1. Pactes de la Moncloa : selon Wikipedia : « Le pacte de la Moncloa est un accord signé le 25 octobre 1977 au palais de la Moncloa au cours de la Transition démocratique espagnole entre le gouvernement et les principaux partis politiques ayant une représentation parlementaire, les associations professionnelles, les syndicats UGT et CCOO (mais pas la CNT), ayant pour objectif d'assurer une transition sereine vers un système démocratique et adopter une politique économique afin de lutter contre une inflation élevée de 47 %. » Ce pacte incluait l’amnistie des bourreaux et tortionnaires franquistes. Selon l’universitaire Jean Ortiz, dans les colonnes de l’Humanité : « Le PCE était le grand parti de l’anti-franquisme, le principal référent antifasciste.

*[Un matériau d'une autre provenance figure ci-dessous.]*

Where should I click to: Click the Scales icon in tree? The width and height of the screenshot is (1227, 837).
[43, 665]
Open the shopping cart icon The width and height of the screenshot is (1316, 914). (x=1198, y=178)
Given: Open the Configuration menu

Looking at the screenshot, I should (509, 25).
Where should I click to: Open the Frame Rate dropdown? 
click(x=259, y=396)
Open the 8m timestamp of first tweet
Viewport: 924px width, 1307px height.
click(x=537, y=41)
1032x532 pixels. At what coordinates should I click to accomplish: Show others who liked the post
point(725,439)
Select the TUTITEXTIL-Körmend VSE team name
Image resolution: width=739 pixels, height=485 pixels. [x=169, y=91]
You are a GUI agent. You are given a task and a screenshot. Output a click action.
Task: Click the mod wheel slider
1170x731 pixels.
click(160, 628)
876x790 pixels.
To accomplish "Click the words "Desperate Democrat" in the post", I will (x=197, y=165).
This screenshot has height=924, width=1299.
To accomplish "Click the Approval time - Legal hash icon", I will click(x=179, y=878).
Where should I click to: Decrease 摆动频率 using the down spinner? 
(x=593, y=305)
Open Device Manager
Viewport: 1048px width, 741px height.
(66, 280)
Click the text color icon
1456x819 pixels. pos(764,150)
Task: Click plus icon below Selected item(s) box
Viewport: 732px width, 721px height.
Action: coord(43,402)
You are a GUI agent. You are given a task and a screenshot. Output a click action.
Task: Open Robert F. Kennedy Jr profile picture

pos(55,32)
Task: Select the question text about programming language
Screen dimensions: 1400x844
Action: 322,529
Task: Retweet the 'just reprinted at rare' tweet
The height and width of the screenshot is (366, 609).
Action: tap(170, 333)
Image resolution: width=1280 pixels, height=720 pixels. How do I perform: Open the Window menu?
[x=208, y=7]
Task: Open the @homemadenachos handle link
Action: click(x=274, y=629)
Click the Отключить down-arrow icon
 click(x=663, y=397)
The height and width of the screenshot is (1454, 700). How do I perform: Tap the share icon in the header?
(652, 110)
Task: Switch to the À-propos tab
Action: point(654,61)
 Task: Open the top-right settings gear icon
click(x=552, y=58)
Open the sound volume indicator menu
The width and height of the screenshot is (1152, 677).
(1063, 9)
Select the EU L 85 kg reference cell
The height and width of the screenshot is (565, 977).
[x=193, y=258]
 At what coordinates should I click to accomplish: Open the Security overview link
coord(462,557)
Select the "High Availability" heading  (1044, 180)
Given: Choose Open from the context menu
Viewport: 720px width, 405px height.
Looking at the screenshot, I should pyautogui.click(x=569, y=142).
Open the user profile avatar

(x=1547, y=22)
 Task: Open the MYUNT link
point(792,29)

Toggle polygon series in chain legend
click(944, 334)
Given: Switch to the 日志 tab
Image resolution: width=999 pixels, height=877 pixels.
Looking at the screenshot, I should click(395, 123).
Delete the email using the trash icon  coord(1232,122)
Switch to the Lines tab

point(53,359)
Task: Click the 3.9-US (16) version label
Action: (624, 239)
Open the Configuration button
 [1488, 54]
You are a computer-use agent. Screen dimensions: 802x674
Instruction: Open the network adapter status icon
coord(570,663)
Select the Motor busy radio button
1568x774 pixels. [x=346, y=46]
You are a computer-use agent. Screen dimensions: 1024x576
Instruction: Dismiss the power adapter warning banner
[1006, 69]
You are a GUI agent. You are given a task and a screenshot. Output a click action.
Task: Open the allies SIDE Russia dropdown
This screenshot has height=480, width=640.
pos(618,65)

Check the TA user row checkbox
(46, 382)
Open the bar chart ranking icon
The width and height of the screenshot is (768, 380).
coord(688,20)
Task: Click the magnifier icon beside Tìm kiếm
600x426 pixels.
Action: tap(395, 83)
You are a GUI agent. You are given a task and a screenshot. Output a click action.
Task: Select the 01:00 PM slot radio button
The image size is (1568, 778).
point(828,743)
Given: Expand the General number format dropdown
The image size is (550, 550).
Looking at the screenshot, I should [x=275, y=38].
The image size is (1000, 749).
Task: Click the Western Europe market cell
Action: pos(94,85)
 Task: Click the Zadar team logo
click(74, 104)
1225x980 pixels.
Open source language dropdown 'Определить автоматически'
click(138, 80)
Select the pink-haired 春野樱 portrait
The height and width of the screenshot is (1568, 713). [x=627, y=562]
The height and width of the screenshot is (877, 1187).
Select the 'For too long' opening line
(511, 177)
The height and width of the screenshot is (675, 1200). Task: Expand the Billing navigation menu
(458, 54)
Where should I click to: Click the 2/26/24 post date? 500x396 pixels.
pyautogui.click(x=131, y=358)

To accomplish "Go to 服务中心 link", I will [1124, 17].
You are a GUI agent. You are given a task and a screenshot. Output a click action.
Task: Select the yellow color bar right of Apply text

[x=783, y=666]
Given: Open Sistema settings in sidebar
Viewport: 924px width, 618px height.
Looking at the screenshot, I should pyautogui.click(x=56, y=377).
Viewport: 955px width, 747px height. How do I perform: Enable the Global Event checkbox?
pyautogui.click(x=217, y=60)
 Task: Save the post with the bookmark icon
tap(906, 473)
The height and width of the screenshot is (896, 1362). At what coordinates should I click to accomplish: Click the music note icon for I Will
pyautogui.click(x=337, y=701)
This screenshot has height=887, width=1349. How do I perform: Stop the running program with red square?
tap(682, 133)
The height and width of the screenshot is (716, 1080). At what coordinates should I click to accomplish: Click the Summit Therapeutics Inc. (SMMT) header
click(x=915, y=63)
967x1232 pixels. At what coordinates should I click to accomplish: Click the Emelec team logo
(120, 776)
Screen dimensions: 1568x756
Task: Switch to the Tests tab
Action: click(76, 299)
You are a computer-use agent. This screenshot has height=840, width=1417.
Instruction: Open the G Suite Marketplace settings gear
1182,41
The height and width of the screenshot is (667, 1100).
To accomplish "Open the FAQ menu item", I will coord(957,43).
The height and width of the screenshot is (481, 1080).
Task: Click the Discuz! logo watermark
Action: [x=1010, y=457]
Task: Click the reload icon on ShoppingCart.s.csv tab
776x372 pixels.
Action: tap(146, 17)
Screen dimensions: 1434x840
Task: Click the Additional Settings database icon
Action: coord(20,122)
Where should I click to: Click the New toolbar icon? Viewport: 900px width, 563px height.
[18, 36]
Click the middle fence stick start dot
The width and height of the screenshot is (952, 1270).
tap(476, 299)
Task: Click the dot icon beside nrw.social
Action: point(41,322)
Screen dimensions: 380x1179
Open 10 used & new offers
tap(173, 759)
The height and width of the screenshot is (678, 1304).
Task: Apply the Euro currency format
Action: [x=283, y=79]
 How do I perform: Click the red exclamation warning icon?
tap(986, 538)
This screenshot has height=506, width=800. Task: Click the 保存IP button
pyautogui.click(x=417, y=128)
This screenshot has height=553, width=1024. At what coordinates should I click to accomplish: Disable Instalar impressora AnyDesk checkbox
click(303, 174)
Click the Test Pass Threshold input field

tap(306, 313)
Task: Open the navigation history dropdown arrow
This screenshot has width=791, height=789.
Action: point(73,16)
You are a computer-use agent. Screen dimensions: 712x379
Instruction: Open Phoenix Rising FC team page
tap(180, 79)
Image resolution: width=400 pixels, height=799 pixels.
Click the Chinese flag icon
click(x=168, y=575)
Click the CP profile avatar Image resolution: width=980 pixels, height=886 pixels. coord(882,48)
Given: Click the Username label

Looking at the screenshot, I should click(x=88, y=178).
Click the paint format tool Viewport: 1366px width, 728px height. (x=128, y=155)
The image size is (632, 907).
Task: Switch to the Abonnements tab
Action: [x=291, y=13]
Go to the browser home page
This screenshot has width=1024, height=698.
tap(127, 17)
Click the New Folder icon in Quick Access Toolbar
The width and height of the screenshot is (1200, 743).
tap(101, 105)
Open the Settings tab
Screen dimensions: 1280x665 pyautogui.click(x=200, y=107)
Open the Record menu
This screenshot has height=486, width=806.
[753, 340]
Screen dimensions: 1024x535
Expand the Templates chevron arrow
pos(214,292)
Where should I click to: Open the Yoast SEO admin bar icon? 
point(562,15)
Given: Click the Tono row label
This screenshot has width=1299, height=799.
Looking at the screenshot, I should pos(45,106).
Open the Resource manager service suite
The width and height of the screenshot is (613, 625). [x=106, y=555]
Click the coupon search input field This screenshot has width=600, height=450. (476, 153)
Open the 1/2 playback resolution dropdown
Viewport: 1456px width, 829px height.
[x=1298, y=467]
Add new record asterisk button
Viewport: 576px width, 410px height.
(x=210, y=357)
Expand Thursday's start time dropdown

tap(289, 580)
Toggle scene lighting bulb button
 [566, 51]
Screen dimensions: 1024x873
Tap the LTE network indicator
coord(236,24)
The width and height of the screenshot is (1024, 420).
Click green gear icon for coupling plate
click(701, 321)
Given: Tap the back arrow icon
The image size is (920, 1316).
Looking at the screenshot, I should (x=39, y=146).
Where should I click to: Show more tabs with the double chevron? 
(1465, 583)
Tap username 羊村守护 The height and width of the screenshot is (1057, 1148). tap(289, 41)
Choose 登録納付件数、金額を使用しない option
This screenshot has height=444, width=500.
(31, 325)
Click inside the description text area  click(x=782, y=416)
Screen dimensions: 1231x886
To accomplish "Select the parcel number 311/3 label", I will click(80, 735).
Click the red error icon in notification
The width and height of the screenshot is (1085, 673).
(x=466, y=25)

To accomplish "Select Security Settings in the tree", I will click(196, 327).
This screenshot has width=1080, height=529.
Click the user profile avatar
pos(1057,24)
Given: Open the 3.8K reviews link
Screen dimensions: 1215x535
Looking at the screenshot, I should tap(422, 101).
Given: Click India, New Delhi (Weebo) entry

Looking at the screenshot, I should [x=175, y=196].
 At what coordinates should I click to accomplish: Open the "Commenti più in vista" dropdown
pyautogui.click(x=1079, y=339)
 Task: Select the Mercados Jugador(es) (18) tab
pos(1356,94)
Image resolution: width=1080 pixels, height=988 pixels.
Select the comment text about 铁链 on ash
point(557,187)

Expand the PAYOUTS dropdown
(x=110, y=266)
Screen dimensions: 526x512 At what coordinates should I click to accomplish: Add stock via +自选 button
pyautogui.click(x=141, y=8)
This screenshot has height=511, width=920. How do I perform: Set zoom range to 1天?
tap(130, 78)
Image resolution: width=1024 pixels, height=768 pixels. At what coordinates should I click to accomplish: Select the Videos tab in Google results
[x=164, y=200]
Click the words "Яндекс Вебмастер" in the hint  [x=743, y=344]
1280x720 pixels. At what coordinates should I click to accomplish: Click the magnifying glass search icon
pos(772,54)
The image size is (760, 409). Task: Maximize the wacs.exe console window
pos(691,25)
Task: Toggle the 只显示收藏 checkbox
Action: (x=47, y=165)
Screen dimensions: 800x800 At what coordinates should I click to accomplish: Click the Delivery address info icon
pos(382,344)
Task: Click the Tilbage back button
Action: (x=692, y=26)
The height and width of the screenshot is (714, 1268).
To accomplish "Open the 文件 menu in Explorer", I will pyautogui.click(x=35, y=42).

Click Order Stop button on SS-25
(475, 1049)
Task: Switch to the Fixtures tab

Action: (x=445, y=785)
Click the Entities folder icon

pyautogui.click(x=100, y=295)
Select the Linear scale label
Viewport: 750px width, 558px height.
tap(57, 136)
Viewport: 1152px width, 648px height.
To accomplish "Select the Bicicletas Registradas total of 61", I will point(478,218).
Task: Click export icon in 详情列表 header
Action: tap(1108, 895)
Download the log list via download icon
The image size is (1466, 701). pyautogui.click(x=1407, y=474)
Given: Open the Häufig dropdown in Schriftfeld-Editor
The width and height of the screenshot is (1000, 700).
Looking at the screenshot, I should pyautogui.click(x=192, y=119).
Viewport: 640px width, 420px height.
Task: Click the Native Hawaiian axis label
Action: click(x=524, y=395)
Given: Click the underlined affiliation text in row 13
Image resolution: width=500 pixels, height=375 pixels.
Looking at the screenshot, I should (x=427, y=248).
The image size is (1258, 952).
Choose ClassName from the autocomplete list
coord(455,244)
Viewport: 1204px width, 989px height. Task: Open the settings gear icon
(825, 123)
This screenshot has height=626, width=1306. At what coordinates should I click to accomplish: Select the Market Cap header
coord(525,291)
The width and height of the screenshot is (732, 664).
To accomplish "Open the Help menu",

Lors de la Semaine sainte de 1977, le 9 avril, la direction du PCE, par la négociation, « imposa » pour les uns, « troqua » pour les autres, la légalisation du parti contre le renoncement à la République et à son drapeau... Le référendum constitutionnel du 6 décembre 1978 (87,8% de « oui ») paracheva un consensus contre-nature. » [http://www.humanite.fr/transition-espagnole-assez-de-bourrage-de-crane-570378]

« Lorsque la conférence de la Moncloa s’est ouverte le 8 octobre, la bourgeoisie avait assisté, impuissante, en moins de cinq semaines, à quatre manifestations regroupant au Pays Basque plus de 800 000 travailleurs et jeunes ; à Bar­celone, le 11 septembre, à une mani­festation gigantesque de plus d ’un mil­lion de Personnes ; à Madrid enfin, le 6 octobre, à une manifestation de 800 000 travailleurs et jeunes, mani­festation la plus importante connue à ce jour dans l’histoire de la lutte des classes dans la capitale » ( les masses face au Pacte de la Moncloa – la Vérité- n°581- avril 1978). Le pacte de la Moncloa, scellant une forme d’union nationale entre franquistes, staliniens et sociaux-démocrates se heurta, malgré la caution syndicale, à d’énormes manifestations.

2. PP : Parti populaire, franquiste.